Con esto de la cuarentena me he sentido obligada a seguir ordenando mi vestidor, regalé tanta ropa en los últimos quince días que ya vestí a medio edificio. A pesar de que retiraron mis donaciones con mucho escrúpulo, han sabido seleccionar las mejores prendas dejando las feas criando hijos en el palier. Divinos mis vecinos, llenan las alfombras con pelos de sus mascotas pero se llevaron el pantalón de cuero más chulo de la colección.
No voy a pedir jurisprudencia en los tiempos que corren, ¿pero no habrá sido esta incongruencia lo que hizo que el virus se propague?
— Ceci, ¡basta con el virus! Me dijo una seguidora de mis escritos.
— ¿Ah sí? Entonces explicame, ¿cómo antes tu perro dormía en la cama con vos y ahora le rociás las patas con lavandina y lo hacés dormir en el balcón? No puedo parar de escribir sobre esto porque estoy acojonada de la incoherencia mundial.
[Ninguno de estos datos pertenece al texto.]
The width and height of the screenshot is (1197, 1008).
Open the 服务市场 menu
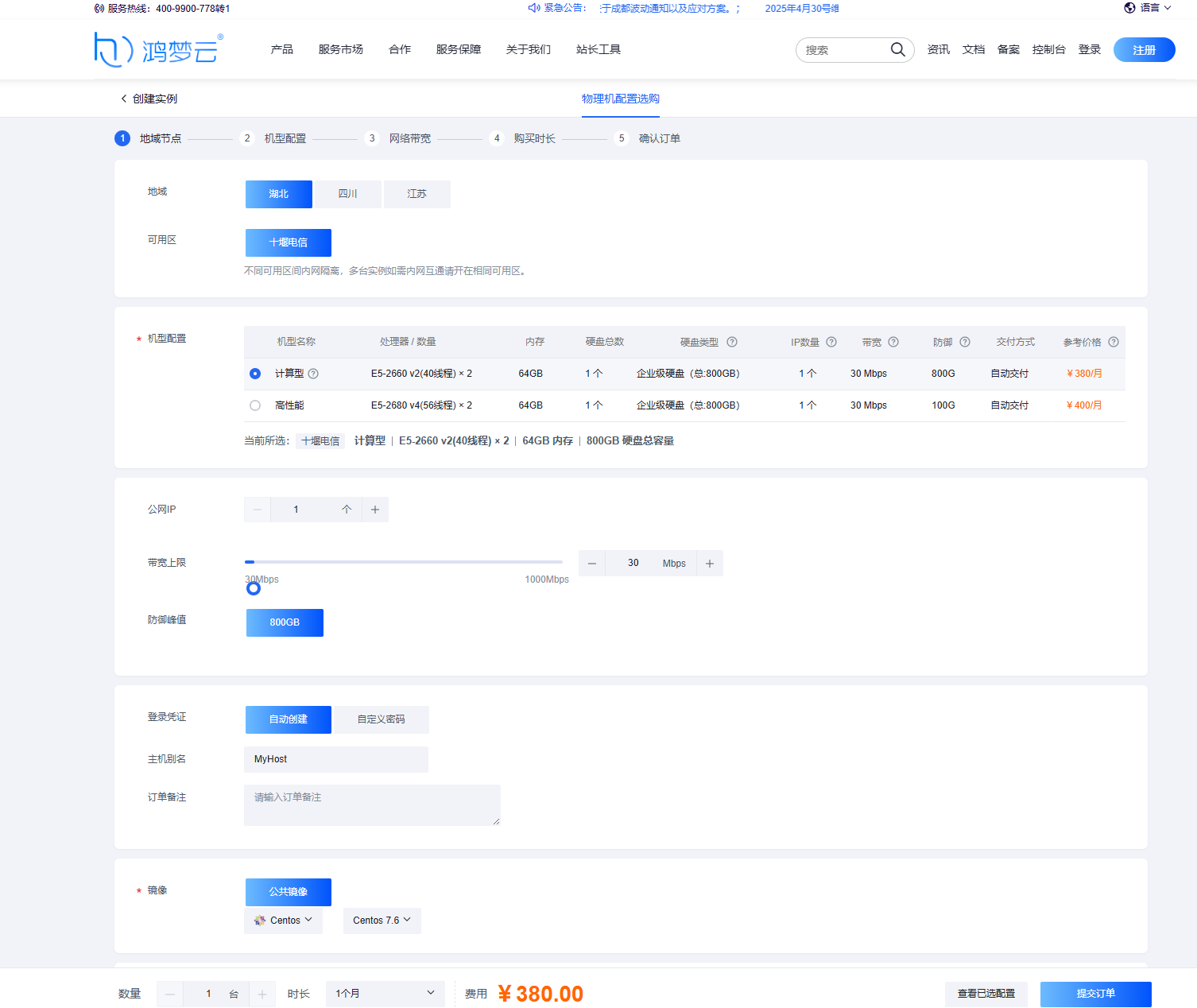click(340, 49)
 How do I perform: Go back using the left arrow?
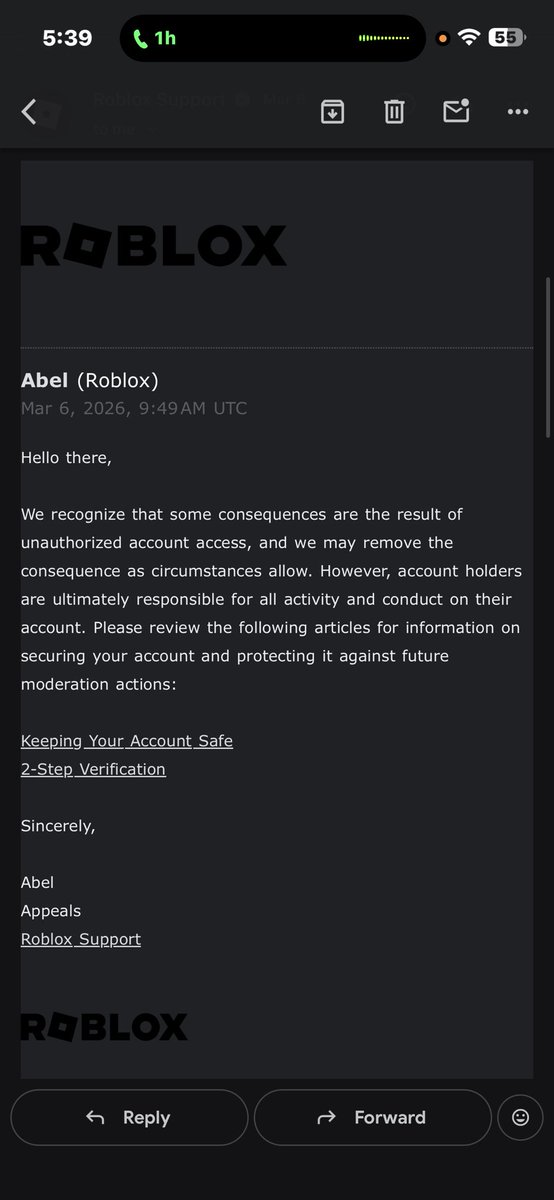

Si no lo hago, no quedará registro alguno sobre los hechos que las famosas vacunas de Bill Gates borraran de nuestra conciencia.
Encima hoy leí un testamento casero por las redes sociales; no solo que la gente piensa que va a morir, sino que además gestionan la distribución de sus riquezas a través de un video en YouTube. Somos una raza tan débil que en vez de buscar soluciones e informarnos de lo que verdaderamente está pasando, nos entregamos a planear nuestra muerte.
Y el puñetero sistema lo sabe, y se debe estar pegando la panzada de su vida con tanta previsibilidad. Por mi lado estoy tranquila; primero porque mi testamento lo escribí cuando tenía quince años, como verán, mi familia era mucho más complicada que este virus. Y segundo, no le temo a la muerte. Tomo mis precauciones, pero no le tengo miedo al miedo. Una técnica de los medios para infundir pánico y paralizarte: la repetición hasta el hartazgo. La reprogramación que los noticieros han logrado con esto de la pandemia, hasta mi madre duda de que soy su hija. Cualquier persona que mira y escucha algo sin parar durante mucho tiempo, se lo termina creyendo.